In a letter to Brian Deer, dated 30th October 2000 [S23], Judge Gordon indicated that he understood the nature of the complaints over Subterania. He wrote:

"I have now had an opportunity (conspicuously absent before and during your interrogation) to consider your allegations that the Trust made unjust and dishonest claims for rate and Music and Dancing license rebates and that I, as Chair, should have stopped it."

His third itemised observation is:

"I do not accept your assertion that as Chair, I have to scrutinise everything that staff do personally."

As it happens, this assertion was not made in these terms. However, the confidential internal memo referred to above [S8] from Matland, with regard to the cocktail bar, concludes with a director's recommendation that:

"the chair, chair of planning and property and himself are authorised to proceed with the project."

This suggests that Judge Gordon (with Roger Matland and Owen) was intimately involved in leasing the Ion Bar to Mr Power and presumably had an adequate opportunity, and indeed a duty, to familiarise himself with the trust's dealings with Mr Power and the nature of any existing agreements between them.

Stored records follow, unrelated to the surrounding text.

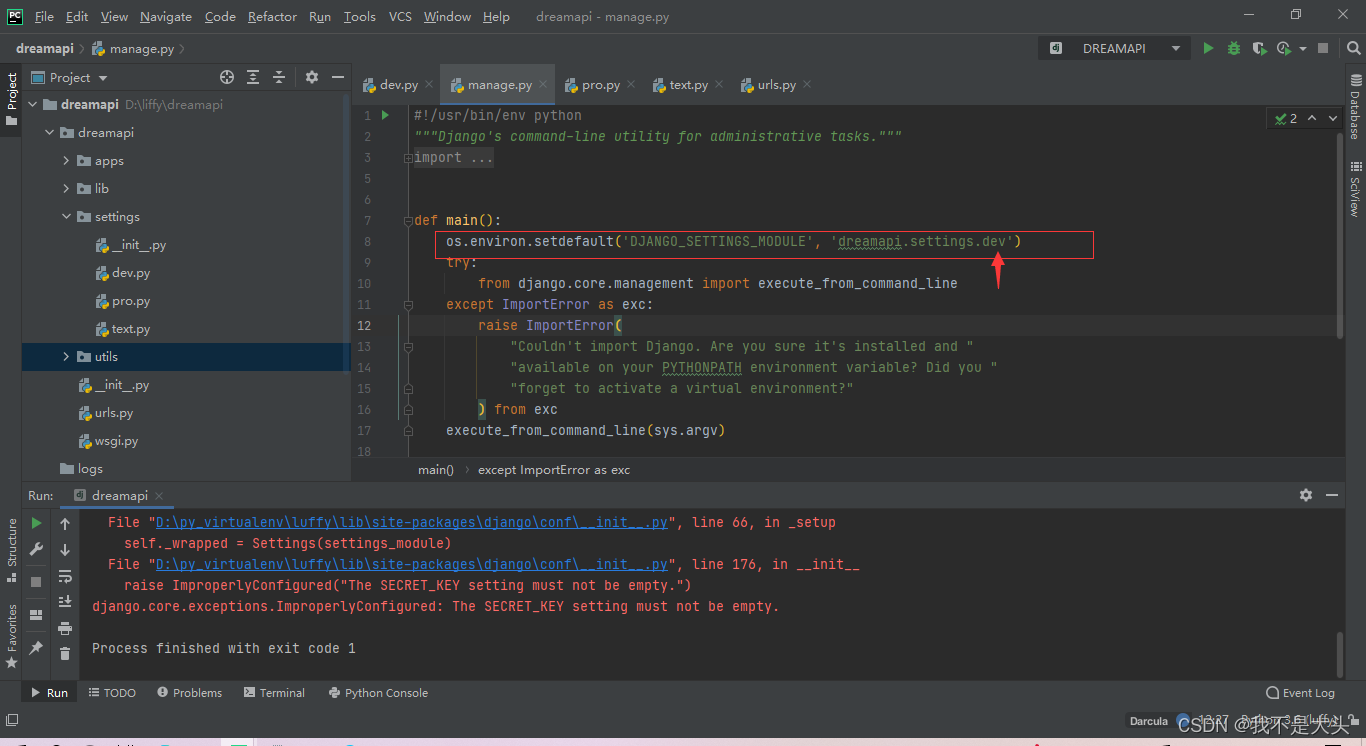The height and width of the screenshot is (746, 1366).
Task: Debug DREAMAPI using the bug icon
Action: tap(1233, 47)
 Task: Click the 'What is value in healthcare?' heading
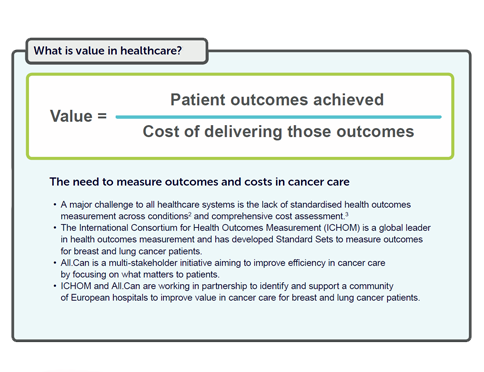pos(108,51)
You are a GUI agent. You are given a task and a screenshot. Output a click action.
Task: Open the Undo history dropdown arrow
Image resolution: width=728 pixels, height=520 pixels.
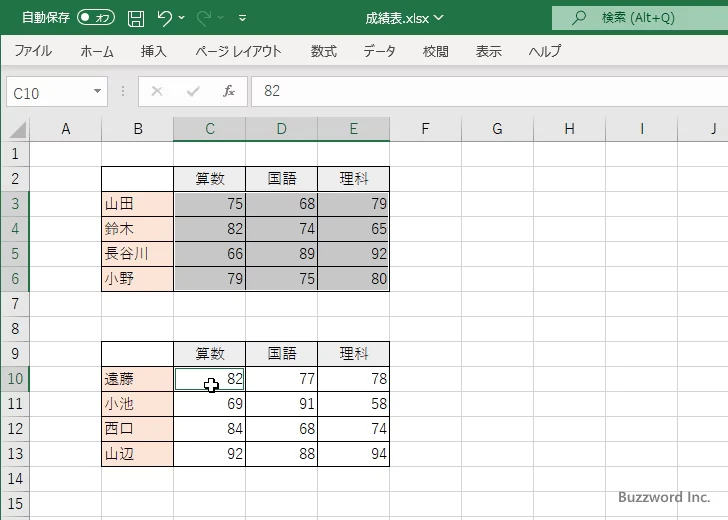[182, 18]
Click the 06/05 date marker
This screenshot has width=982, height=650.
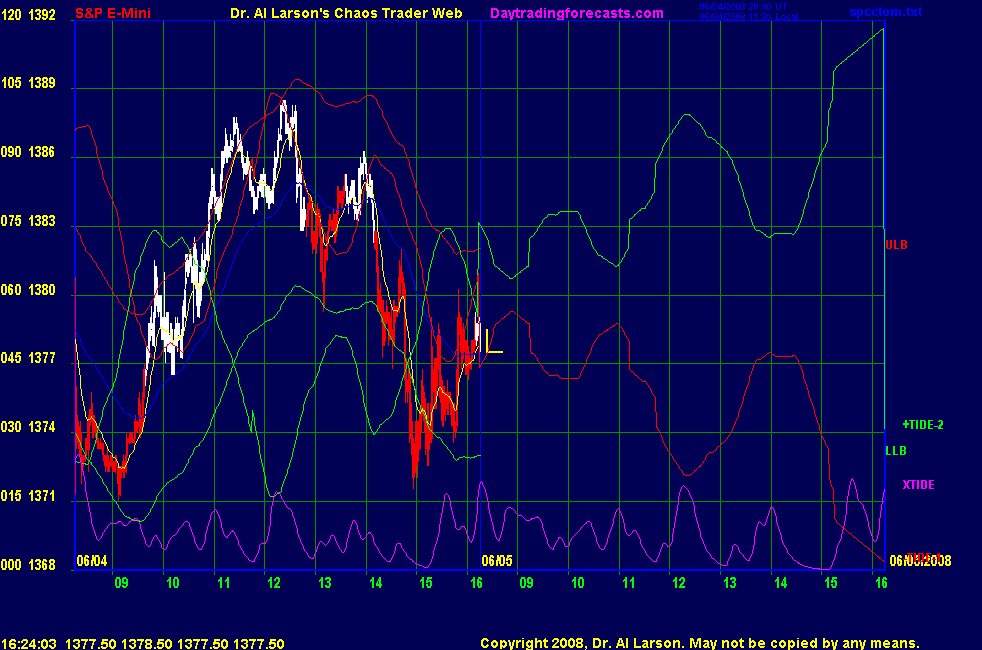click(x=496, y=561)
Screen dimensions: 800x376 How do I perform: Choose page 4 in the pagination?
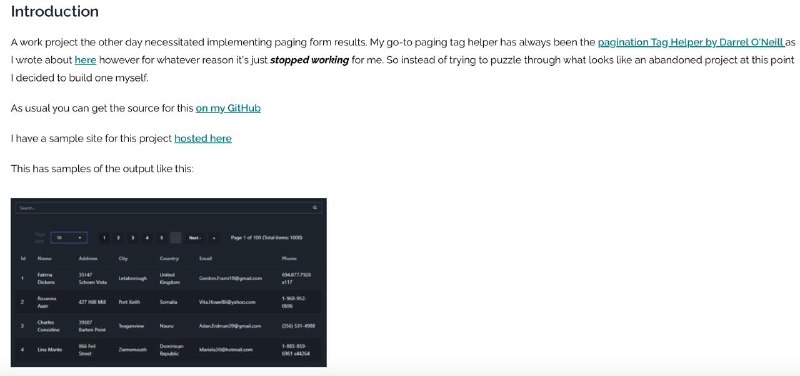click(147, 238)

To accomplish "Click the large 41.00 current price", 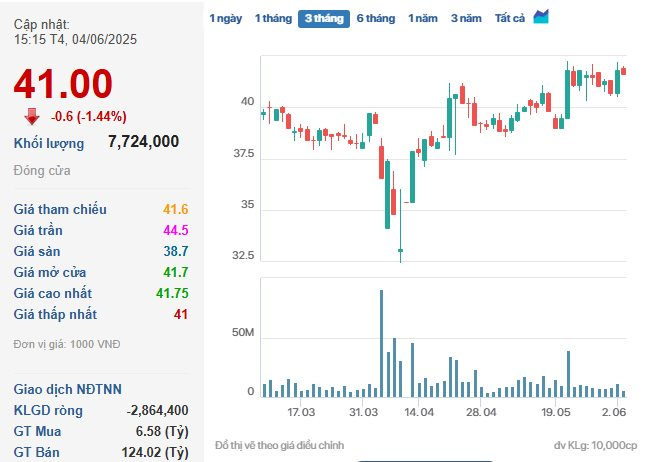I will (63, 84).
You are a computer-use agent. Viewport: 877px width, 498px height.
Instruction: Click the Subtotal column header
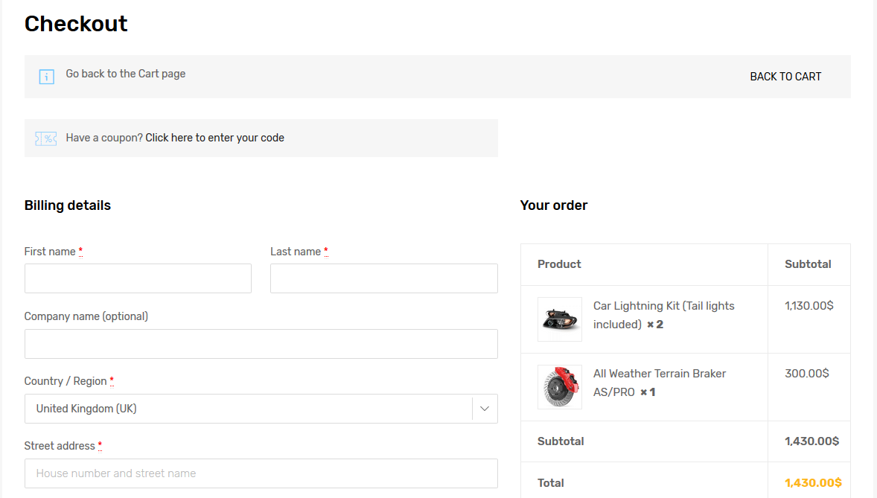pyautogui.click(x=808, y=264)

Judge Gordon says that he has never met Mr Power other than to shake his hand once.

Continuing to foster the illusion that Subterania were trust premises managed on its behalf by Mr Power, in a letter to the local authority dated 25th September 1998 [S24], when council officers were challenging the unlawful exemptions from fees, Matland wrote:

"It has been and is a well-known fact that the Mean Fiddler Organisation have a management arrangement with the Trust to provide music and entertainment in the premises."

Despite the premises being leased to Mr Power, Roger Matland has until the recent controversy acted as holder of the entertainment license and remains a joint liquor licensee. To the uninitiated, this may add to the confusion about the true relationship. It is sufficient to note that it was Mr Power's solicitors, Hodders, who appeared for the licensee at West London Magistrates last year, not the trust's, Sinclair Taylor & Martin. Roger Matland maintains that the license, among other things, gives the charity some influence over Subterania. In fact, it does not. A license confers nothing but itself. The relationship between the charity and Mr Power is governed by contract. More likely, the charity's name was deployed to obtain and defend late night music and dancing permissions that a purely commercial applicant would be unlikely to secure in the quiet residential streets around Acklam Road.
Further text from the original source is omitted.